Tuesday, February 06, 2007

The $141 Billion Defeat

Jews' Jaws Eight

Shark America Two

Number of Earthquakes in the Past Seven Days: 140

Sometimes, Dear Reader, God tells a joke that makes my belly jiggle; and God gave America a funny sign today which America should take very seriously; but I know it won't; I know America will miss the point like Casey at the Bat letting strikes go by un-swung-at.

Excuse me for laughing, but this is a gut-buster.

You must know the old saying that has drifted over Time to us from the days of Homer, "Whom the god's would destroy they first drive insane", and you may recall that during the last space shuttle flight I said with some certainty that at least one member of the crew would be killed.

Well, the space shuttle Discovery landed, and as far as I saw there were no TV post-landing interviews of the crew, and I wondered for a while if I might have been right, that there might have been a death aboard that was being kept secret; but other things came along and there seemed no value in kicking that dead horse; and I continued telling the story of God's Space War against the United States of America.

Now, Dear Reader, get ready for a good laugh; and remember another old saying, "He who laughs last laughs best".

You may recall that two days ago I established a cartoon metaphor which had Florida as the grip of a pistol.

This, in small part, is what I said:

"Now comes the interesting part, the part where something KATRINA-BAD happens to the United States of America.

"To see the first punch of this two-punch attack see Florida as the hand grip of a pistol, and see the pistol as pointed west, and its muzzle at the temple of God's One True Telepath, who is imprisoned in America's torture-chamber in California."

I went on to say the pattern of tornados that went across the middle of Florida, making the town of Lady Lake famous by destroying it, was the first hit of a two-hit God's Space War attack pattern, cutting off the fingers holding the gun that is pointed at my head.

Now today God tells us this most funny joke. In this joke we see a lady (lake hahaha) astronaut (who flew in the shuttle flight in question) driving along the barrel of that cartoon pistol, past its trigger and its hammer down its grip to the exact latitude of Florida where the tornados passed.

She was driving toward her professional doom at the same time I was presenting that pistol cartoon, peeing and pooping in her diaper, made insane by Cupid, the god of Love, leaving a trail of stench and idiocy in her wake, flushing her glorious career down the toilet, blasting her three children by her betrayal of them; all this to commit a felony against the lover of a lover.

I know, I know, I am being cruel; but you do not know what cruelty is until examine the cruelty of America toward me. God's Space War against the United States of America is do-unto-others war; and America wrote the rules of this war; and the rules are cruel.

So, while there may not been an astronaut killed on that last flight as I had expected (and we still do not know) we saw God destroy one of those astronauts today.

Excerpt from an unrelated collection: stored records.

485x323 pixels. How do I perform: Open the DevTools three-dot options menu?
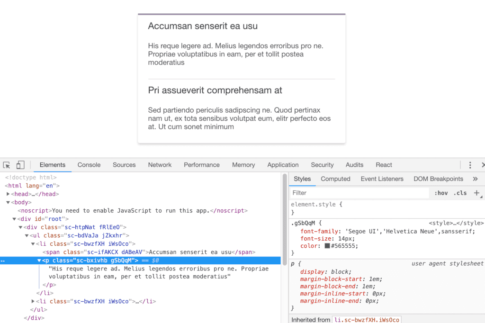click(x=470, y=165)
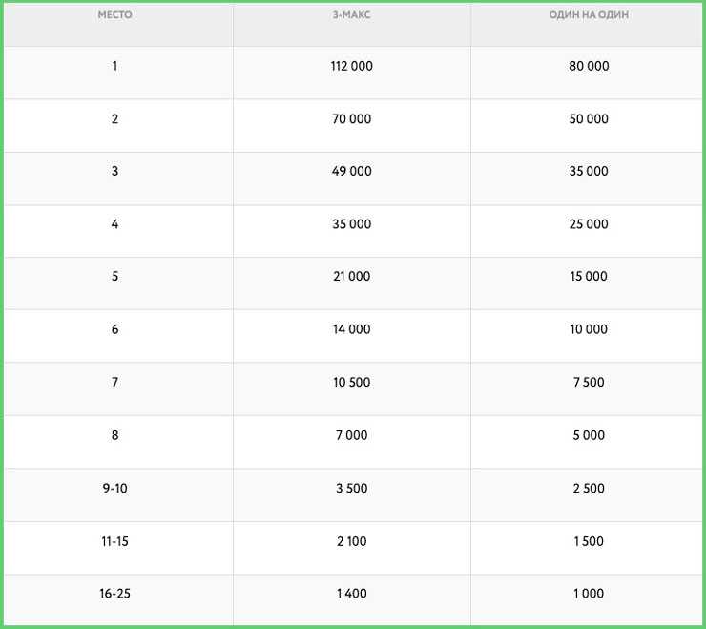The image size is (706, 629).
Task: Click the 1 400 prize value
Action: (351, 594)
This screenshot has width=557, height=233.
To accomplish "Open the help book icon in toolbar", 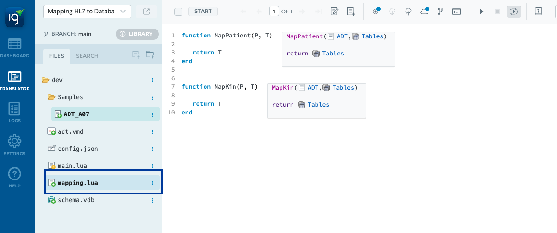I will pos(538,12).
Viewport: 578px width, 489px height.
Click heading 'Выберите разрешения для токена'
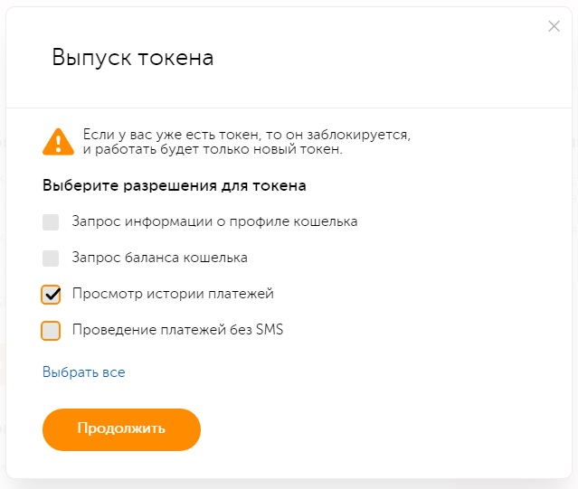point(174,186)

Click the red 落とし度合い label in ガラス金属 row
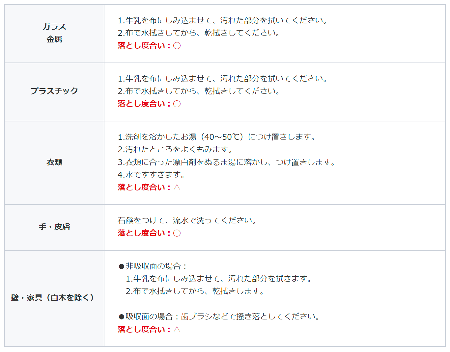[144, 46]
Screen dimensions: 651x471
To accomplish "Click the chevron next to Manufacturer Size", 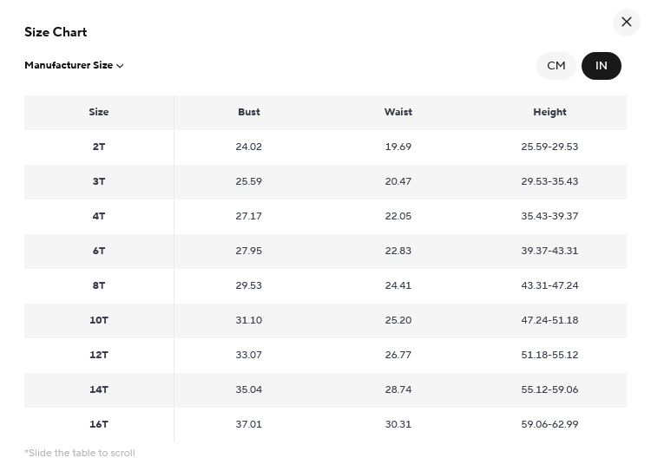I will (120, 66).
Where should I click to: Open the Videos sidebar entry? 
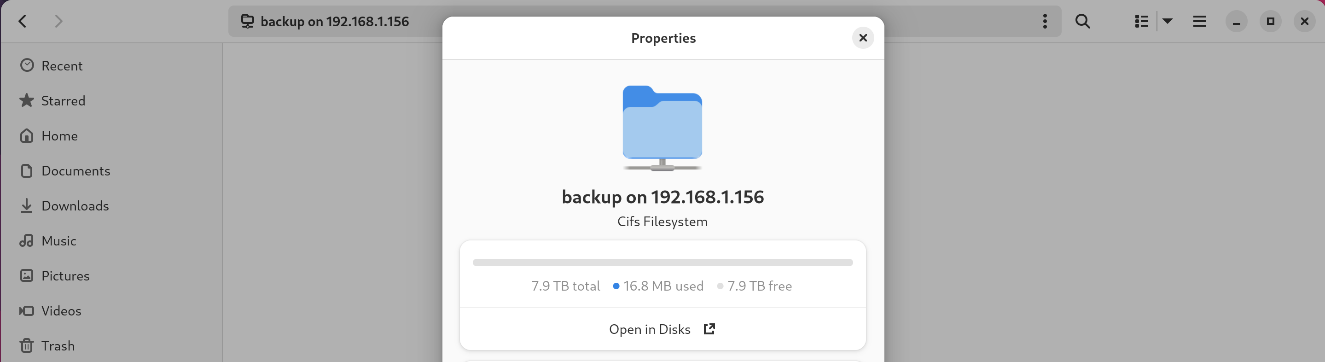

Pardon me as I wipe the tears of laughter from my eyes, but I must note that the God-damned Americans have been trying to drive me insane for 35 years, and a stupidly looney Annapolis graduate warms the cockles of my heart (I so brutalized by the US Navy); but hahaha, I must hahaha, tell you hahaha, God is going to kick the crap out of America when this current Shark America count reaches Zero. It is at Two today, tomorrow is One, Thursday is Zero.